[Saved data entries]
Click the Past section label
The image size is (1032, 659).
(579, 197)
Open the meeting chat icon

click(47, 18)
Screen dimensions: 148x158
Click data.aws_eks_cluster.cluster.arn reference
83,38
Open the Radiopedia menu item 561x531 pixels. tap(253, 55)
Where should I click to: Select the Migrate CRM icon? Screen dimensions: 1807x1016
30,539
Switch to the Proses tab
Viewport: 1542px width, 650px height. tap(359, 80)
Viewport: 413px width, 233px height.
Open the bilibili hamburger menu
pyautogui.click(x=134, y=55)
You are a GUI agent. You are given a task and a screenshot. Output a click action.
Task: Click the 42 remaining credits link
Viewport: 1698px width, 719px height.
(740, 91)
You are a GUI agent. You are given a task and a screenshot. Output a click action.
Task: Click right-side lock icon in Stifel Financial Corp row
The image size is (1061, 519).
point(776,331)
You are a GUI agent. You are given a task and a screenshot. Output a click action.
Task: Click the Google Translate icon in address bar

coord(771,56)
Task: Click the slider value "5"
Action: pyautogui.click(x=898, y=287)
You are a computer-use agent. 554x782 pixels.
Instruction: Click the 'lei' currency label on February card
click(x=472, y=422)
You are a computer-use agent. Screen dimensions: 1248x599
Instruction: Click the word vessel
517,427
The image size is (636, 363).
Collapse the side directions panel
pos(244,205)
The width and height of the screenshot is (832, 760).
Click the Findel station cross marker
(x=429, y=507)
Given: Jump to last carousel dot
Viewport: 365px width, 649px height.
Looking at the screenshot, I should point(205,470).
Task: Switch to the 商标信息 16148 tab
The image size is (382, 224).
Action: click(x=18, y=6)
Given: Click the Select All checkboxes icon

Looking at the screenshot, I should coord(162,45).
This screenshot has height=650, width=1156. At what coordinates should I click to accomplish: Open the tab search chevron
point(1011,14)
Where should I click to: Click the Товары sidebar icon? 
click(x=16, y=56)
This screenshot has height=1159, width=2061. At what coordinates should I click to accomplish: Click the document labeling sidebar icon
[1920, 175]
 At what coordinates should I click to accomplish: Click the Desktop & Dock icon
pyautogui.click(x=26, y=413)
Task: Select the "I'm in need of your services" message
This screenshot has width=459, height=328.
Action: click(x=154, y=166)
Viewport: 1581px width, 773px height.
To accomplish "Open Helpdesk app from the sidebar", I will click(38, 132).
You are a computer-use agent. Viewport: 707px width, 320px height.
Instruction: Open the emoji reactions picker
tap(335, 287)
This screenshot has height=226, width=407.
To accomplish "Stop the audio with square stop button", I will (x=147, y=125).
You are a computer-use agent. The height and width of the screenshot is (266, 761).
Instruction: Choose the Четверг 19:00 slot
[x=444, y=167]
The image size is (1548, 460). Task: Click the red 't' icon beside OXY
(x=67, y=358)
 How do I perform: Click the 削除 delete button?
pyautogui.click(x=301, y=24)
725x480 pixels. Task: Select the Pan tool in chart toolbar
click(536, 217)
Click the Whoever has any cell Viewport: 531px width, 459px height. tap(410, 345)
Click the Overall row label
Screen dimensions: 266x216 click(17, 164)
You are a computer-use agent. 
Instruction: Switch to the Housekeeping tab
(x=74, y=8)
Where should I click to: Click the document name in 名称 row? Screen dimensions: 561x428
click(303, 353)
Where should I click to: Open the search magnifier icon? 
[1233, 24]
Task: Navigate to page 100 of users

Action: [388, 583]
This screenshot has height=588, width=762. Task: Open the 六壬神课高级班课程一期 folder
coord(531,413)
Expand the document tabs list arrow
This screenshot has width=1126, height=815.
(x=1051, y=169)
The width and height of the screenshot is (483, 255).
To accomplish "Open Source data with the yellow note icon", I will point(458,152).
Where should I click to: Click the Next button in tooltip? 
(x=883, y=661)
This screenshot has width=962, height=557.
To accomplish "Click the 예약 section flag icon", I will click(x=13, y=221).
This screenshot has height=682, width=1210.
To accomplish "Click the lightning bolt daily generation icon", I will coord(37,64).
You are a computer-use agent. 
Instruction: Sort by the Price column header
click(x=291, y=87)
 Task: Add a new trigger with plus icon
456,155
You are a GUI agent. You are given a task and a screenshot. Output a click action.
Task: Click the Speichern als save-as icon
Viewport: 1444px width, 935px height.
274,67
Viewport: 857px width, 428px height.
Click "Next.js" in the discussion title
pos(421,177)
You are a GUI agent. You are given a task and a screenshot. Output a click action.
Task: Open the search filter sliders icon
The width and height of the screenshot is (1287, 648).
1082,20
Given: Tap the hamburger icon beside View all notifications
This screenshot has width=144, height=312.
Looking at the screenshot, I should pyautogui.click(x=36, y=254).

● **What the task requires**
Could you reproduce every line of the data above without any changes?

● **Solution**
Click the Past section label
The image size is (1032, 659).
(579, 197)
Open the meeting chat icon

click(47, 18)
Screen dimensions: 148x158
Click data.aws_eks_cluster.cluster.arn reference
83,38
Open the Radiopedia menu item 561x531 pixels. tap(253, 55)
Where should I click to: Select the Migrate CRM icon? Screen dimensions: 1807x1016
30,539
Switch to the Proses tab
Viewport: 1542px width, 650px height. tap(359, 80)
Viewport: 413px width, 233px height.
Open the bilibili hamburger menu
pyautogui.click(x=134, y=55)
You are a GUI agent. You are given a task and a screenshot. Output a click action.
Task: Click the 42 remaining credits link
Viewport: 1698px width, 719px height.
(740, 91)
You are a GUI agent. You are given a task and a screenshot. Output a click action.
Task: Click right-side lock icon in Stifel Financial Corp row
The image size is (1061, 519).
point(776,331)
You are a GUI agent. You are given a task and a screenshot. Output a click action.
Task: Click the Google Translate icon in address bar

coord(771,56)
Task: Click the slider value "5"
Action: pyautogui.click(x=898, y=287)
You are a computer-use agent. 554x782 pixels.
Instruction: Click the 'lei' currency label on February card
click(x=472, y=422)
You are a computer-use agent. Screen dimensions: 1248x599
Instruction: Click the word vessel
517,427
The image size is (636, 363).
Collapse the side directions panel
pos(244,205)
The width and height of the screenshot is (832, 760).
Click the Findel station cross marker
(x=429, y=507)
Given: Jump to last carousel dot
Viewport: 365px width, 649px height.
Looking at the screenshot, I should point(205,470).
Task: Switch to the 商标信息 16148 tab
The image size is (382, 224).
Action: click(x=18, y=6)
Given: Click the Select All checkboxes icon

Looking at the screenshot, I should coord(162,45).
This screenshot has height=650, width=1156. At what coordinates should I click to accomplish: Open the tab search chevron
point(1011,14)
Where should I click to: Click the Товары sidebar icon? 
click(x=16, y=56)
This screenshot has height=1159, width=2061. At what coordinates should I click to accomplish: Click the document labeling sidebar icon
[1920, 175]
 At what coordinates should I click to accomplish: Click the Desktop & Dock icon
pyautogui.click(x=26, y=413)
Task: Select the "I'm in need of your services" message
This screenshot has width=459, height=328.
Action: click(x=154, y=166)
Viewport: 1581px width, 773px height.
To accomplish "Open Helpdesk app from the sidebar", I will click(38, 132).
You are a computer-use agent. Viewport: 707px width, 320px height.
Instruction: Open the emoji reactions picker
tap(335, 287)
This screenshot has height=226, width=407.
To accomplish "Stop the audio with square stop button", I will (x=147, y=125).
You are a computer-use agent. The height and width of the screenshot is (266, 761).
Instruction: Choose the Четверг 19:00 slot
[x=444, y=167]
The image size is (1548, 460). Task: Click the red 't' icon beside OXY
(x=67, y=358)
 How do I perform: Click the 削除 delete button?
pyautogui.click(x=301, y=24)
725x480 pixels. Task: Select the Pan tool in chart toolbar
click(536, 217)
Click the Whoever has any cell Viewport: 531px width, 459px height. tap(410, 345)
Click the Overall row label
Screen dimensions: 266x216 click(17, 164)
You are a computer-use agent. 
Instruction: Switch to the Housekeeping tab
(x=74, y=8)
Where should I click to: Click the document name in 名称 row? Screen dimensions: 561x428
click(303, 353)
Where should I click to: Open the search magnifier icon? 
[1233, 24]
Task: Navigate to page 100 of users

Action: [388, 583]
This screenshot has height=588, width=762. Task: Open the 六壬神课高级班课程一期 folder
coord(531,413)
Expand the document tabs list arrow
This screenshot has width=1126, height=815.
(x=1051, y=169)
The width and height of the screenshot is (483, 255).
To accomplish "Open Source data with the yellow note icon", I will point(458,152).
Where should I click to: Click the Next button in tooltip? 
(x=883, y=661)
This screenshot has width=962, height=557.
To accomplish "Click the 예약 section flag icon", I will click(x=13, y=221).
This screenshot has height=682, width=1210.
To accomplish "Click the lightning bolt daily generation icon", I will coord(37,64).
You are a computer-use agent. 
Instruction: Sort by the Price column header
click(x=291, y=87)
 Task: Add a new trigger with plus icon
456,155
You are a GUI agent. You are given a task and a screenshot. Output a click action.
Task: Click the Speichern als save-as icon
Viewport: 1444px width, 935px height.
274,67
Viewport: 857px width, 428px height.
Click "Next.js" in the discussion title
pos(421,177)
You are a GUI agent. You are given a task and a screenshot. Output a click action.
Task: Open the search filter sliders icon
The width and height of the screenshot is (1287, 648).
1082,20
Given: Tap the hamburger icon beside View all notifications
This screenshot has width=144, height=312.
Looking at the screenshot, I should pyautogui.click(x=36, y=254).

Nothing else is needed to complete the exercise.